Cable Reverse Grip Triceps Pushdown (SZ-bar)

Músculo objetivo
Triceps Brachii
Equipamiento
Cable
Parte del cuerpo
Upper Arms
Tipo
Strength

The cable reverse grip triceps pushdown with an SZ-bar isolates the triceps brachii using an underhand (palms-up) grip on a curved SZ-bar attached to a high cable pulley. The constant cable tension and supinated grip emphasize the inner head of the triceps, making it a precise finisher for building upper-arm size and lockout strength.

Cómo hacer el Cable Reverse Grip Triceps Pushdown (SZ-bar)

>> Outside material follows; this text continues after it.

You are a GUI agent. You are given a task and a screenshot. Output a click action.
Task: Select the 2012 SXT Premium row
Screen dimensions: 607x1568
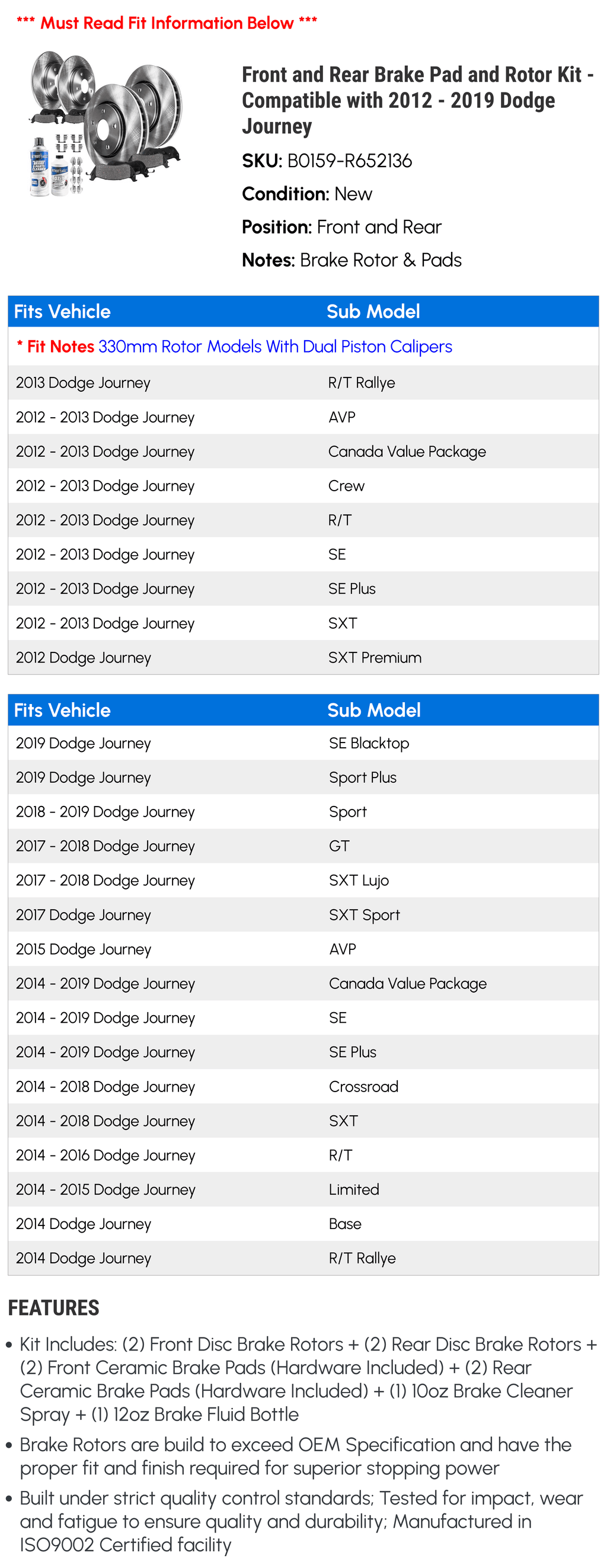pos(303,657)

  1. 1Attach an SZ-bar to a high cable pulley and set the pulley above head height.
  2. 2Grip the angled ends of the SZ-bar with an underhand (palms-up) grip, hands roughly shoulder-width apart.
  3. 3Step back slightly, stand tall with feet hip-width apart, and brace your core with a small forward lean from the hips.
  4. 4Pin your upper arms against your sides so only your forearms move, and start with your elbows bent near 90 degrees.
  5. 5Press the bar down by extending your elbows until your arms are fully straight, squeezing the triceps at the bottom.
  6. 6Pause briefly in the locked-out position without letting your elbows drift forward or your shoulders round.
  7. 7Let the bar rise under control back to the start, keeping tension on the triceps the whole way up.
  8. 8Finish your reps, then guide the bar up to the stack and release it safely.

Consejos de técnica

  • Keep your upper arms locked to your torso; if your elbows travel forward, you shift the work off the triceps.
  • Use a controlled tempo on the way up rather than letting the stack yank the bar back, so tension stays on the muscle.
  • Drive through to a full lockout each rep and hold a short squeeze to maximize triceps recruitment.
  • Keep your wrists neutral and firm on the SZ-bar so the load stays on the triceps, not your forearms.
  • Treat this as an isolation finisher with moderate weight and higher reps; chasing heavy loads breaks the strict form.

Errores comunes

  • Letting the elbows flare forward or away from the body, which turns the move into a partial press and removes tension from the triceps.
  • Leaning back and using bodyweight to drive the bar down, which cheats the rep and reduces direct triceps work.
  • Cutting the range short by not fully extending the elbows, so you miss the lockout where the triceps work hardest.
  • Shrugging or rounding the shoulders to muscle up heavy weight, which strains the shoulders and shifts effort away from the arms.
  • Letting the bar snap back up uncontrolled, which sacrifices the eccentric portion where much of the muscle growth happens.

Preguntas frecuentes

What muscles does the cable reverse grip triceps pushdown work?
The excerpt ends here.